Wong describes the evolution as moving from parrots to rats — essentially a shift from mindlessly repeating patterns to navigating complex problems, like a rat running through a maze to find the cheese at the center. Following this logic, it’s entirely plausible to think that the age-old assumption that artificial intelligence cannot create, only replicate might soon be dismissed. Indeed, it’s quite interesting (and only a tiny bit terrifying) that these new o1 models seemingly don’t want to be replaced by whatever comes next and show signs of self-preservation, such as deceiving their users and copying their own code when tested.
But putting Skynet to the side for now, allowing AI models to grow and learn from themselves is what’s key here. This is crucial: artificial intelligence companies — including OpenAI themselves, as well as Google and Anthropic — are now hitting a wall, as bigger models aren’t getting smarter at the same rate, and quality training data is running out. As such, having new models that can self-adjust with something similar to human cognition is a new flavor of digital magic that could circumnavigate these issues.

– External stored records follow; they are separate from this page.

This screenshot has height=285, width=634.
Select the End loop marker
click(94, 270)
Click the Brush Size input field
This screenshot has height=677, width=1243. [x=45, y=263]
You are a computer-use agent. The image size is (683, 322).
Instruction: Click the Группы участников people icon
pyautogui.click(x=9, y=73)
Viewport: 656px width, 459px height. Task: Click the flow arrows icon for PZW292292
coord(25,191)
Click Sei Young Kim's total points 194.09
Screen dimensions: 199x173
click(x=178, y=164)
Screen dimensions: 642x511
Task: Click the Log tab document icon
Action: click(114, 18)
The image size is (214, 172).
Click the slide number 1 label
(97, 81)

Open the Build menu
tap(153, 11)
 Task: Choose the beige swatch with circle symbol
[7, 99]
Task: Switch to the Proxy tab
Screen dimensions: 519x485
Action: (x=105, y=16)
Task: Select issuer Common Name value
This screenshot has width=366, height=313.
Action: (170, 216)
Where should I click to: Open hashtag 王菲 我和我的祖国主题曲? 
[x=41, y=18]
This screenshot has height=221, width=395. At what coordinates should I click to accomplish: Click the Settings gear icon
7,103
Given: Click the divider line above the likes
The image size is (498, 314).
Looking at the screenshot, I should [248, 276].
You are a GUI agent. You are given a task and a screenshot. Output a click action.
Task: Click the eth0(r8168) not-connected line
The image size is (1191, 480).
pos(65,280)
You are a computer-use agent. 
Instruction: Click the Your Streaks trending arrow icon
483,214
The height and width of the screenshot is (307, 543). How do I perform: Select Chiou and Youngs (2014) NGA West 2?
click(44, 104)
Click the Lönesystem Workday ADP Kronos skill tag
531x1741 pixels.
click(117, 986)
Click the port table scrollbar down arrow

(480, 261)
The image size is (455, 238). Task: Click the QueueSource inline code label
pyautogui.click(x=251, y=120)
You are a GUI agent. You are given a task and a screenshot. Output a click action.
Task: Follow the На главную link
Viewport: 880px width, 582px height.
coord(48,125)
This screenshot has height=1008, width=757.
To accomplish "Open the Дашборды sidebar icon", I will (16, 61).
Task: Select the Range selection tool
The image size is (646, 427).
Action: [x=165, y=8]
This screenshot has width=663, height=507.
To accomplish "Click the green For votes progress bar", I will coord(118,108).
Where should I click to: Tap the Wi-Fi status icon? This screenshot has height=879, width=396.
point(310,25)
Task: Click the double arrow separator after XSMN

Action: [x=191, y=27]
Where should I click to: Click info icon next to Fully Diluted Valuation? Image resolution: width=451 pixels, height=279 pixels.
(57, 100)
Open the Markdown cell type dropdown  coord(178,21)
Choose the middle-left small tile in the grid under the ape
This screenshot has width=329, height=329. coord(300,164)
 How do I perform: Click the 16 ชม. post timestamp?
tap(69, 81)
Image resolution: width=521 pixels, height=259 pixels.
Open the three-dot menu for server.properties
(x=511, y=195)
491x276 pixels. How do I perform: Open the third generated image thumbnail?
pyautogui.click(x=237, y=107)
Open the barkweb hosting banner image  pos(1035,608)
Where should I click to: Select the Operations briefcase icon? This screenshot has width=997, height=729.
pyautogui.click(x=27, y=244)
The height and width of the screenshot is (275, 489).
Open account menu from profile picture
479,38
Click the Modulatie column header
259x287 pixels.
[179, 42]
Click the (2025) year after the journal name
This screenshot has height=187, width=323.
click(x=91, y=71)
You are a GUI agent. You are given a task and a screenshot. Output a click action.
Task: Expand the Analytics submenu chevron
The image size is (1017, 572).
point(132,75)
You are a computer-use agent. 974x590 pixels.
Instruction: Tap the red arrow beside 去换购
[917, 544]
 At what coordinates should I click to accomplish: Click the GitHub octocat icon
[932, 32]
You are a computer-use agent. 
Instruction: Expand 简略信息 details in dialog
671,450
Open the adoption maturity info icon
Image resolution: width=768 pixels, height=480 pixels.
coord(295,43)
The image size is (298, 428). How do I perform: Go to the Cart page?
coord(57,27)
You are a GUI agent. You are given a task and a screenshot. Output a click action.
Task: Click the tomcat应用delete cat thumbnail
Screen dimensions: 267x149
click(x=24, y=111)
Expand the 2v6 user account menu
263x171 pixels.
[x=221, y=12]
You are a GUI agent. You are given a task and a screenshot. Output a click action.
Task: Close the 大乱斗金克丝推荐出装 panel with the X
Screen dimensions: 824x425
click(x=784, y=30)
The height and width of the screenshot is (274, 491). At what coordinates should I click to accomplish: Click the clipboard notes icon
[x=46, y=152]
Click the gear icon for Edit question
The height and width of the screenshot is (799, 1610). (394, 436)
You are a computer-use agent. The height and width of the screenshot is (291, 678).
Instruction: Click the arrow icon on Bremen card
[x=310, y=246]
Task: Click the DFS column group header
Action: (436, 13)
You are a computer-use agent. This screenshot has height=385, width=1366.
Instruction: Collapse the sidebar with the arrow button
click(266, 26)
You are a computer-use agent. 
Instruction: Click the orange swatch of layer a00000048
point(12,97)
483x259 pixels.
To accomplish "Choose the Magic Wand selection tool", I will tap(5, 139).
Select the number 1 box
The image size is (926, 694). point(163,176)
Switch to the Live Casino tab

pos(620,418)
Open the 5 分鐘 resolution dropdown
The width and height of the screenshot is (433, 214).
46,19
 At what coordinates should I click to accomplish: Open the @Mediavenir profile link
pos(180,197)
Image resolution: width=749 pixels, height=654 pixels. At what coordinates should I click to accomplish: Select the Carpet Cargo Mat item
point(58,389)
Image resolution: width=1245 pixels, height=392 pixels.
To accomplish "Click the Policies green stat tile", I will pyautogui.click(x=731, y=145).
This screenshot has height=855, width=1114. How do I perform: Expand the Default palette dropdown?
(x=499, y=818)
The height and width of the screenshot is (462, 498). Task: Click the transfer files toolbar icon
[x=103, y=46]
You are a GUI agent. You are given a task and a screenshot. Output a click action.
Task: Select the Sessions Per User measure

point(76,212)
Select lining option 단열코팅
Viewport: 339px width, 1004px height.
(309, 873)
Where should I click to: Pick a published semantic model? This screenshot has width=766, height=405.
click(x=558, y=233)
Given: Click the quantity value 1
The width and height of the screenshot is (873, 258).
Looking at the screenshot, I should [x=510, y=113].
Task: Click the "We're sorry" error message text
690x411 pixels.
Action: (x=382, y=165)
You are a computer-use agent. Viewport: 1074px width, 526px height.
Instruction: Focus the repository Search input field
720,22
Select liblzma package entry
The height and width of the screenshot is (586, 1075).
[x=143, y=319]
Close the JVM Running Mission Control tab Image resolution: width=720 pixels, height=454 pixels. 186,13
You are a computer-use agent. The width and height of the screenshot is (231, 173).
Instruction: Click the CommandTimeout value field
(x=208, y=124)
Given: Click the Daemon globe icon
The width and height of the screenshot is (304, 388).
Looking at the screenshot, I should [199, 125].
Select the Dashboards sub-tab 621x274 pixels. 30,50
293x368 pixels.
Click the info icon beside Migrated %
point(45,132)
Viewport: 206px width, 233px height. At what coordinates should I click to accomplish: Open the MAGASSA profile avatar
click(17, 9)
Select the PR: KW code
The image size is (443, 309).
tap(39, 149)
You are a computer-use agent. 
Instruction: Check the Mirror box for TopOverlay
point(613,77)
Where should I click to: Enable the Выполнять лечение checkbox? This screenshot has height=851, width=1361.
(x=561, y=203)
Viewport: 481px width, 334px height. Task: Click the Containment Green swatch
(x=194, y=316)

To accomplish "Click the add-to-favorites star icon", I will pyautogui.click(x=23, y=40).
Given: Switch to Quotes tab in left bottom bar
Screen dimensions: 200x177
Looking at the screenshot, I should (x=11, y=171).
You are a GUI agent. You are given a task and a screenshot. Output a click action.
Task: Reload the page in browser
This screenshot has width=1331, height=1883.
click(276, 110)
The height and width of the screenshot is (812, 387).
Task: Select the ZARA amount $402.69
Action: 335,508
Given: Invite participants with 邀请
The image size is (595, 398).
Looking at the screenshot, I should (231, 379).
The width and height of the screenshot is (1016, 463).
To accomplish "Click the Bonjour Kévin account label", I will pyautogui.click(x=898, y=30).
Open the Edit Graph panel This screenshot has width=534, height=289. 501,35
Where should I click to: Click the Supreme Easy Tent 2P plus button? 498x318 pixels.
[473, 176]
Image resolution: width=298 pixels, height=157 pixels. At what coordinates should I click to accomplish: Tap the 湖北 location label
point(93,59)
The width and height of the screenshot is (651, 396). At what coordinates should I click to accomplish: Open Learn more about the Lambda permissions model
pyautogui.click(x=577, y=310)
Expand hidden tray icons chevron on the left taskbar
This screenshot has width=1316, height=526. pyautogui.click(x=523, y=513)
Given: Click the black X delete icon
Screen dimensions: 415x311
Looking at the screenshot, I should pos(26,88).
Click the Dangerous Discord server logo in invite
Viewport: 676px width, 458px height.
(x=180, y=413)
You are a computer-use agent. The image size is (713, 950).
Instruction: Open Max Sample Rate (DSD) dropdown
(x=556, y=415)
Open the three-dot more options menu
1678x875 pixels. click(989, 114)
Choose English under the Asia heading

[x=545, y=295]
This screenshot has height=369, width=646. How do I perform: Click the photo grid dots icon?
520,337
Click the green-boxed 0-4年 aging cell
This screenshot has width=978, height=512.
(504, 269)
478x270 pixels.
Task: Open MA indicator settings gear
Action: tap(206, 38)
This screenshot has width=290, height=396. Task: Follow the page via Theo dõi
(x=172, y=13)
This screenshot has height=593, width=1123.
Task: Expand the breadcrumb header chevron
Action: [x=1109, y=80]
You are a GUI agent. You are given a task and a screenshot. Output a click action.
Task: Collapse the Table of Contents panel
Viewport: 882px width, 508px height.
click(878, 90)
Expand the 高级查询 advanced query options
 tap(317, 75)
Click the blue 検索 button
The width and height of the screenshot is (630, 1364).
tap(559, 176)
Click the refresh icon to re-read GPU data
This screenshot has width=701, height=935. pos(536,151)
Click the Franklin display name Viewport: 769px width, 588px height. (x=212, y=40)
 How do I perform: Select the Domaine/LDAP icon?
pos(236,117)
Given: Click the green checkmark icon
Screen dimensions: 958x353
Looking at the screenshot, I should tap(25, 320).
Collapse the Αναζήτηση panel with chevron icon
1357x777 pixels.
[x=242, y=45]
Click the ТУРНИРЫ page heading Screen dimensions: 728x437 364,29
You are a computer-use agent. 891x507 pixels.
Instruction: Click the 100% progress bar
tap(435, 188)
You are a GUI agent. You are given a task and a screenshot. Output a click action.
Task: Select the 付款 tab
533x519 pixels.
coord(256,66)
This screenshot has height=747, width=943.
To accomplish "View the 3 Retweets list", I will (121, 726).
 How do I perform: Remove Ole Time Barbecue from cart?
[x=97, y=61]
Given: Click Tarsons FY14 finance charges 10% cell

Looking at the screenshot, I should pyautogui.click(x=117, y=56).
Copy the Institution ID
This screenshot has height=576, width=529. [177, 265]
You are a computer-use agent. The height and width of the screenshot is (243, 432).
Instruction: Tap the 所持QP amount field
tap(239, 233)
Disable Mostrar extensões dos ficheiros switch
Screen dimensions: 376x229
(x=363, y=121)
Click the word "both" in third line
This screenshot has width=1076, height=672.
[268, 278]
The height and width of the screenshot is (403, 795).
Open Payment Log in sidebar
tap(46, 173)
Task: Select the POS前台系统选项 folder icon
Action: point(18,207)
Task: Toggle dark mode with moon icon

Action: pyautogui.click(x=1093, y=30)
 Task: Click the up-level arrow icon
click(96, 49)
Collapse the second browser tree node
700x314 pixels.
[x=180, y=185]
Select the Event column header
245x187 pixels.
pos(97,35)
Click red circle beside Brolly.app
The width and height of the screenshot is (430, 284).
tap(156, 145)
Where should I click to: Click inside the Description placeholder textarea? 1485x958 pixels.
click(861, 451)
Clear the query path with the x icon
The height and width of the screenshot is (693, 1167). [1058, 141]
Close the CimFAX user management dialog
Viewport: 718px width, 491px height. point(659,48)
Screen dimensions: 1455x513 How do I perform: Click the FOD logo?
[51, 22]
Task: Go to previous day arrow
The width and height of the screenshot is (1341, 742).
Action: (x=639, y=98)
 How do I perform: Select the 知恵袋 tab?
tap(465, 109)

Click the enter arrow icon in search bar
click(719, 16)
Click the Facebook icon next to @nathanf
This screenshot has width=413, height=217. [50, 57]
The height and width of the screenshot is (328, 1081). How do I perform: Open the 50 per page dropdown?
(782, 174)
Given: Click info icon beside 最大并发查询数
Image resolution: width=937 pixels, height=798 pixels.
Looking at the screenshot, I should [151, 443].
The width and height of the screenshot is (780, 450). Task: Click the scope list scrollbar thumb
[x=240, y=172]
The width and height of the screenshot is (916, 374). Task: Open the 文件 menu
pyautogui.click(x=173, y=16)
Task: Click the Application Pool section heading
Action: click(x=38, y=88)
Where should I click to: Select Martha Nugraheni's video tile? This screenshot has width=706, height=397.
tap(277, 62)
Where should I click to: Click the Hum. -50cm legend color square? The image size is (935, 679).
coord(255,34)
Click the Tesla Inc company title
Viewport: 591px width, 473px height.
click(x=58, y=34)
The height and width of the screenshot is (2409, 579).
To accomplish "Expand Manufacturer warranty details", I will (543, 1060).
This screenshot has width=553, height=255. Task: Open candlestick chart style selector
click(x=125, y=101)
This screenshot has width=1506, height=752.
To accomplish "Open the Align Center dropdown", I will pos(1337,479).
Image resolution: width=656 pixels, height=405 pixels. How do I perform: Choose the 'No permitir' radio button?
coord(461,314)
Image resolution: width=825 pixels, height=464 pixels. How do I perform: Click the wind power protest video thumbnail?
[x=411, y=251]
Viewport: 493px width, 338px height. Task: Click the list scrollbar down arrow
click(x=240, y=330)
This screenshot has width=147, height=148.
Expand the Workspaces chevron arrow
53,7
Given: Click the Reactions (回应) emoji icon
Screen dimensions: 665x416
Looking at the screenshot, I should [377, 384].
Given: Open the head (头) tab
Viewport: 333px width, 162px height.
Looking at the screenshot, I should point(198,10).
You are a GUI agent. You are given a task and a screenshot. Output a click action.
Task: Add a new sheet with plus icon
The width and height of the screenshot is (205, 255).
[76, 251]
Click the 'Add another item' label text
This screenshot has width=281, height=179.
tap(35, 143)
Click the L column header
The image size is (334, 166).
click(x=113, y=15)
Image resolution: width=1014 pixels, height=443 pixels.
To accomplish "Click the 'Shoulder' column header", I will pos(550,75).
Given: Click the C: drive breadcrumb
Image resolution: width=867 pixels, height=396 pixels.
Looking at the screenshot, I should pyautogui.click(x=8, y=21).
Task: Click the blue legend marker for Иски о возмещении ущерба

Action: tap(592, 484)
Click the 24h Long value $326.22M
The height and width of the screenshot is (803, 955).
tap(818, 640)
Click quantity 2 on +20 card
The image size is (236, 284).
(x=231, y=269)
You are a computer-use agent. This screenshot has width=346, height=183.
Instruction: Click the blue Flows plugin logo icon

But there’s a catch. (Isn’t there always?) Building this new class of AI isn’t cheap — or efficient right now. OpenAI’s new reasoning models reportedly demand huge processing power, which will only increase as they become more sophisticated. Indeed, Altman has already expressed how he wants to build five gigawatt data centers, which would draw as much power as five nuclear reactors. (See, we told you he was a Bond villain).

Look at the Flowers
So, back to the key question at hand. Is ChatGPT obsolete? Is it time for it to look at the flowers?
Not yet.
Right now, ChatGPT still remains the go-to tool for millions of people. For everyday tasks — writing emails, answering questions, brainstorming ideas — GPT-based models like GPT-4o will continue to dominate. Even OpenAI admits that, for most users, GPT-4o will still be the better choice. What o1 offers, however, is a glimpse of the future.
Reasoning models are a clear leap for OpenAI and a big push toward what Sam Altman envisioned in his article. It seems that OpenAI is playing the long game, waiting for the GPT era, in which AI tools simply predict words and outputs, fades into the rearview … to be replaced by reasoning models … then superintelligence models … and then an era probably plucked from the pages of a sci-fi novel.
Whether that’s a good or bad thing will probably depend on who, or what, is writing the story.